Baghai behandelt vor allem Menschen mit depressiven Erkrankungen. Er will klären: Haben die möglicherweise etwas mit den Darmbakterien zu tun? Ist die Darm-Hirn-Achse beteiligt, wenn Depressionen entstehen? Auch darauf deuten Tierversuche hin. Doch bei Menschen fehlen bisher solche Daten.

Sollte der Regensburger Arzt tatsächlich bei der Depression Unterschiede im Mikrobiom bei Patienten finden, heißt das aber nicht, dass diese Abweichung die Krankheit verursacht. Sie könnte auch eine Folge der Erkrankung sein.
Ernährung und Depression
Doch Forschungsprojekte wie das an der Uni Regensburg wecken bei Ärzten und Patienten große Hoffnungen. Denn vielleicht tragen sie dazu bei, Krankheiten wie Depressionen zu lindern oder ganz zu verhindern, indem man die Zusammensetzung der Darmflora beeinflusst. Zum Beispiel durch eine Umstellung der Ernährung.
Doch bisher können Ärzte bei keiner Krankheit auf wissenschaftlicher Grundlage empfehlen, wie man die Einzeller im Darm günstig beeinflusst. Schon deshalb, weil noch niemand sagen kann, welche Zusammensetzung optimal wäre. Trotzdem werden in den Apotheken zahlreiche, oft recht teure Produkte angeboten. Zum Beispiel für die sogenannte Darmsanierung bei Menschen, die Antibiotika genommen haben.
Nutzen von Darmsanierungen wenig erforscht
Dass da viele Bakterien absterben, daran zweifelt niemand. Aber es fehlen Daten darüber, welche Einzeller man zuführen sollte.
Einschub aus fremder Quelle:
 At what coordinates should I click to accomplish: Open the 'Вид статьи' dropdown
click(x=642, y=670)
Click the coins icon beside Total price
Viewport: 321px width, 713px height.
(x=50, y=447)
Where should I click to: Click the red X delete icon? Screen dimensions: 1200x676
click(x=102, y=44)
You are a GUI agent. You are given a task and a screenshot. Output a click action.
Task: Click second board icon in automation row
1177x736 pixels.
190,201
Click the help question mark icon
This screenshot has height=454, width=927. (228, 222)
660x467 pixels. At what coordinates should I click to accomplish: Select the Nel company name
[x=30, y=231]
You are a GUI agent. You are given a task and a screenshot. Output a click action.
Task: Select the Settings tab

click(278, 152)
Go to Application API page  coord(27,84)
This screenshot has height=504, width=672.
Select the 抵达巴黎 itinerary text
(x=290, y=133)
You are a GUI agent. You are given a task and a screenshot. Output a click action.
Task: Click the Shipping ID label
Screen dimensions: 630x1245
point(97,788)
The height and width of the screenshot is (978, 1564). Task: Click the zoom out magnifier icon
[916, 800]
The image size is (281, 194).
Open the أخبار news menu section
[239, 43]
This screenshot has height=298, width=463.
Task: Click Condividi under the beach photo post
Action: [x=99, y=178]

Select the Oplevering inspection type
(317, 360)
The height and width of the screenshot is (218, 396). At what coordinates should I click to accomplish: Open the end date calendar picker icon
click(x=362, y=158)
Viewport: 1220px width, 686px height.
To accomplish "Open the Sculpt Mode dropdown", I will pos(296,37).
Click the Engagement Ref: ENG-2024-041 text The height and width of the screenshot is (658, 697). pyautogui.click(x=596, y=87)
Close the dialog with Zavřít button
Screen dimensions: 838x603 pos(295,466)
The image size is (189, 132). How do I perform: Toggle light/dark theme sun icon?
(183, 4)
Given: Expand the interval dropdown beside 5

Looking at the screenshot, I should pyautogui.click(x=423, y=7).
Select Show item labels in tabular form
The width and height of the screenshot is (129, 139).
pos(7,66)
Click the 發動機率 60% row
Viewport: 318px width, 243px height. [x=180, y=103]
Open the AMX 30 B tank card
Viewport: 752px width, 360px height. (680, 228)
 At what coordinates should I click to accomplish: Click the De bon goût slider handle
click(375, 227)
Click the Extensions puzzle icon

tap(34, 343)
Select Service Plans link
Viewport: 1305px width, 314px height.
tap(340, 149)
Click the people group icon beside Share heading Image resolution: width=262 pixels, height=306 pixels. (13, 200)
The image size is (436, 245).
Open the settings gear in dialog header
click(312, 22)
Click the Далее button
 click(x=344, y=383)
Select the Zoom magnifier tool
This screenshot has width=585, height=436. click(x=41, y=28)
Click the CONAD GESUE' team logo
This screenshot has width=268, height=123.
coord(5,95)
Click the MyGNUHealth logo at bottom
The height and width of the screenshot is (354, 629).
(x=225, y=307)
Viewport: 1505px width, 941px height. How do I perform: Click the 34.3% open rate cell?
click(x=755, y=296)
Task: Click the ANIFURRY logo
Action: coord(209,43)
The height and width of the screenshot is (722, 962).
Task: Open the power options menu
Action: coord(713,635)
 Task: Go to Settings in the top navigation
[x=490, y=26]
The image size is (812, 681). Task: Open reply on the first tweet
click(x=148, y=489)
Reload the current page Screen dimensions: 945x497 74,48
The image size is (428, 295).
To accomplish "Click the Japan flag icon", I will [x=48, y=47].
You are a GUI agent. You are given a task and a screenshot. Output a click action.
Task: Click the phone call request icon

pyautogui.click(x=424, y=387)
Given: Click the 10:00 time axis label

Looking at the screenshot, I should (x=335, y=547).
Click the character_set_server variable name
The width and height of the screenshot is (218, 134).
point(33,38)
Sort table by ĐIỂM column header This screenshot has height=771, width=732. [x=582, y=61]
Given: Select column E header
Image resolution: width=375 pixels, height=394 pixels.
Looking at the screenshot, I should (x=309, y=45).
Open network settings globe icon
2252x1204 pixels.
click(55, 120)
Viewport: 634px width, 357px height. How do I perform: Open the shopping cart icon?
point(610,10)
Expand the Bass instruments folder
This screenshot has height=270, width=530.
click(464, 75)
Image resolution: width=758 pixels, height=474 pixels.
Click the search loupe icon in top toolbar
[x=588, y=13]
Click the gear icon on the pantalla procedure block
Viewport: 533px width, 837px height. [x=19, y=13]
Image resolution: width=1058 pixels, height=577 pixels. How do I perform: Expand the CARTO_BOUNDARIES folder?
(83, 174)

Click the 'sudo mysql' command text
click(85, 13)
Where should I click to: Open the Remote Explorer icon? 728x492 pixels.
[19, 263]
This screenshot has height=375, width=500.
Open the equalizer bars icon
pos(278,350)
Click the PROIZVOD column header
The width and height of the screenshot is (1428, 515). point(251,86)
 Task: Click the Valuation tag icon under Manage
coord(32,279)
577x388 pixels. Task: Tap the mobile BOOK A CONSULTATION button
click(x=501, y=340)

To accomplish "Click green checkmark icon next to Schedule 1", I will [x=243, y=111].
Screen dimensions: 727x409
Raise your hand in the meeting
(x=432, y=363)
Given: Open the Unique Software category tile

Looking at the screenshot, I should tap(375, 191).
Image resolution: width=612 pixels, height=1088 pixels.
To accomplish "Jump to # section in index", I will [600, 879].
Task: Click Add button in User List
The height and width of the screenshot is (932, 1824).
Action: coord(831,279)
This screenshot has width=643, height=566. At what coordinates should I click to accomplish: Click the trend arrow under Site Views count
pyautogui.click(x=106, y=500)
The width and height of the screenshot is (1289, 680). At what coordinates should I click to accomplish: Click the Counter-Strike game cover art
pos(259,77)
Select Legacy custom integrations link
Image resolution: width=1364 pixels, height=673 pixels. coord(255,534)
Auch wie viele und wie lange, ist bis jetzt nicht untersucht worden. Deshalb bezahlen die gesetzlichen Krankenkassen solche Produkte nicht. Und über die sogenannten Probiotika gibt es ebenfalls kaum Studien.
Doch dass der Darm und seine Bakterien mit vielen Krankheiten zusammenhängen, darauf hat die Forschung inzwischen zahlreiche Hinweise. Ob das auch bei Demenz, Autismus, Depression und Multipler Sklerose so ist, das versuchen Wissenschaftler derzeit herauszufinden. Zurzeit ist Inventur angesagt: Die Forschung macht eine Bestandsaufnahme, was sich da genau tummelt.